Why does this work? First, the probability of heads followed by tails ($$HT$$) is the following product, since coin flips are independent:

$$P(HT) = P(H) [1-P(H)]$$

We get the same answer for tails followed by heads ($$TH$$):

$$P(TH) = [1-P(H)] P(H) = P(H) [1-P(H)]$$

So, $$P(HT) = P(TH)$$, which already hints at why this works.

For example, if a coin is so ridiculously biased that it only has a 10% chance of a heads outcome, then

$$\displaystyle P(HT) = P(TH) = \frac{1}{10} \frac{9}{10} = \frac{9}{100}$$

We really want a debiased coin to have a 50-50 chance of a heads or tails outcome.
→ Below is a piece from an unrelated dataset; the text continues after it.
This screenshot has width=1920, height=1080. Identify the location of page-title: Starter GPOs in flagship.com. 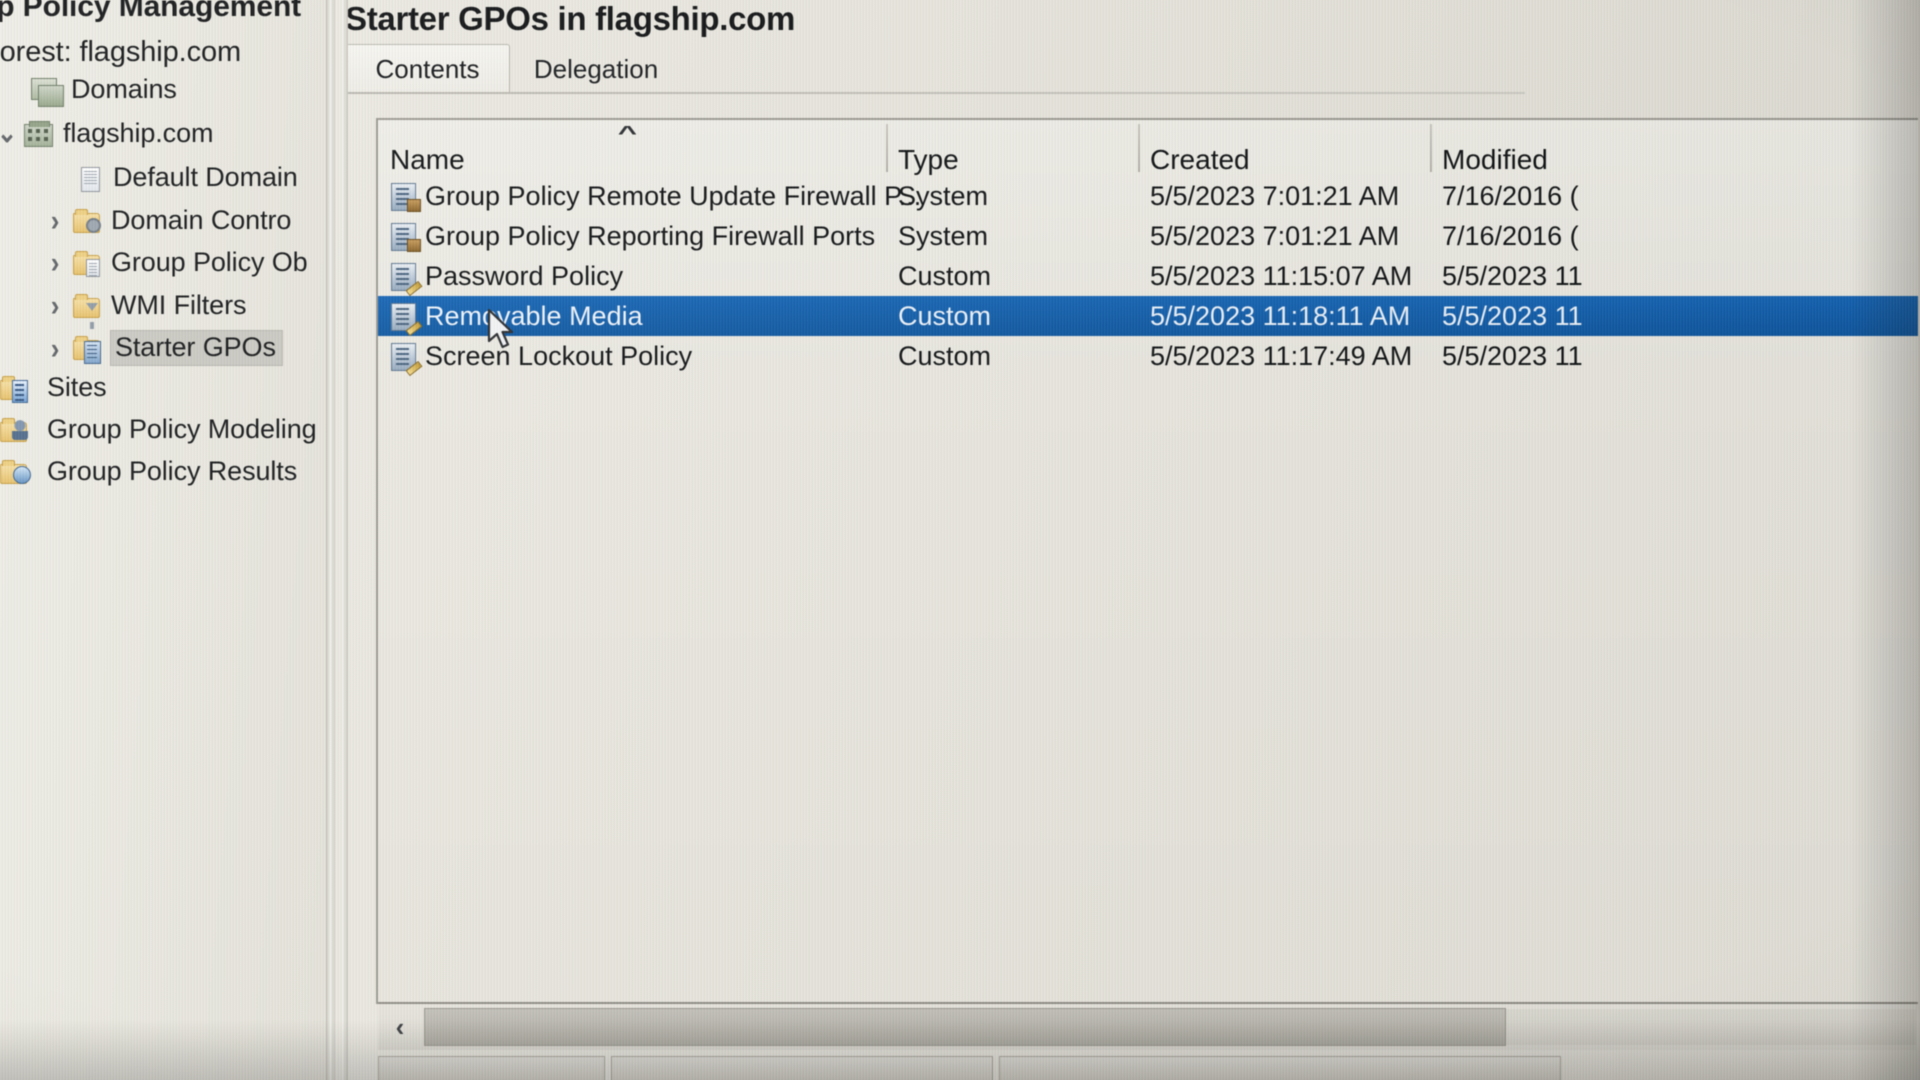
(570, 18).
That’s where ignoring $$HH$$ and $$TT$$ outcomes helps; we condition on $$HT$$ or $$TH$$.

Assuming $$0 < P(H) < 1$$, then

$$\displaystyle P(HT|HT \lor TH) = \frac{P(HT)}{P(HT) + P(TH)}$$

$$\displaystyle = \frac{P(HT)}{P(HT) + P(HT)}$$

$$\displaystyle = \frac{1}{2}$$

Same sums for $$P(TH|HT \lor TH)$$. Et voila, a fair coin from two or more tosses of a biased one!
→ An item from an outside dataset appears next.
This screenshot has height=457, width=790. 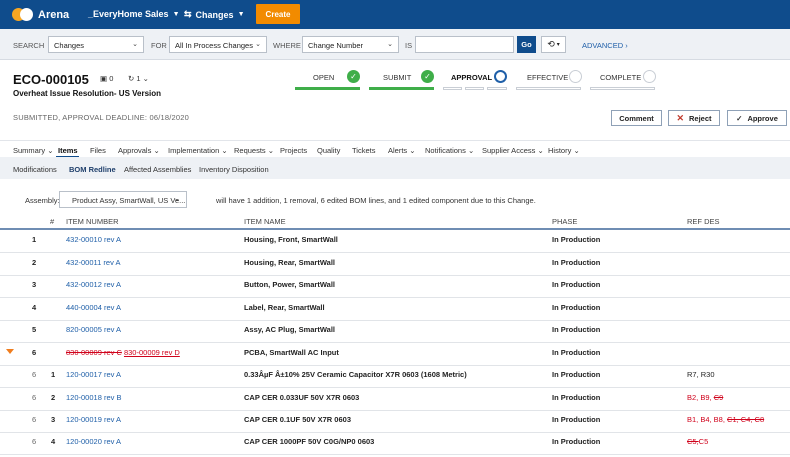 I want to click on item-name: CAP CER 1000PF 50V C0G/NP0 0603, so click(x=310, y=442).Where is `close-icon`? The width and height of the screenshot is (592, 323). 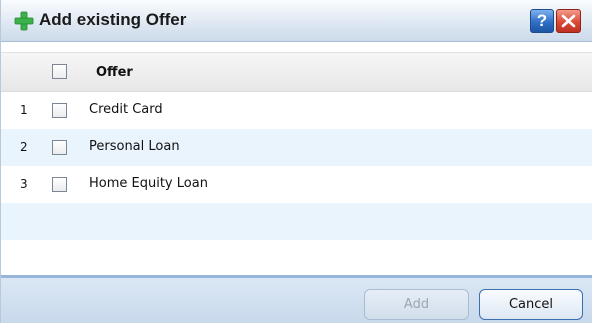
close-icon is located at coordinates (568, 21).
Let’s simulate it using rbinom in R.

Here’s a biased coin, with 1/10 chance of heads, flipped 20,000 times ($$H = 1$$ and $$T = 0$$):

test <- rbinom(20000, 1, .1)
table(test)


This gives:

test
0     1
17982  2018

Around 10% of outcomes were heads.

Now the debiaser:

debias_iid <- function(x) {
stopifnot(length(x) >= 2)
stopifnot(length(x) %% 2 == 0)

res <- rep(NA, length(x)/2)
j <- 1

for (i in seq(1,length(x), 2)) {
res[j] <- case_when(
x[i] == 1 && x[i+1] == 0 ~ 1,
x[i] == 0 && x[i+1] == 1 ~ 0
)
j <- j+1
}
res
}


Try it:

debias_iid(test) |> table()

That looks better:

  0   1
900 924

50.7% of outcomes were heads, which is the sort of value we would expect, given sampling error, for a fair coin.

References

von Neumann, J. (1951) Various Techniques Used in Connection with Random Digits, Notes by G. E. Forsythe, National Bureau of Standards Applied Math Series, 12, 36-38. Reprinted in von Neumann’s Collected Works (1963), Pergamon Press, pp. 768-770.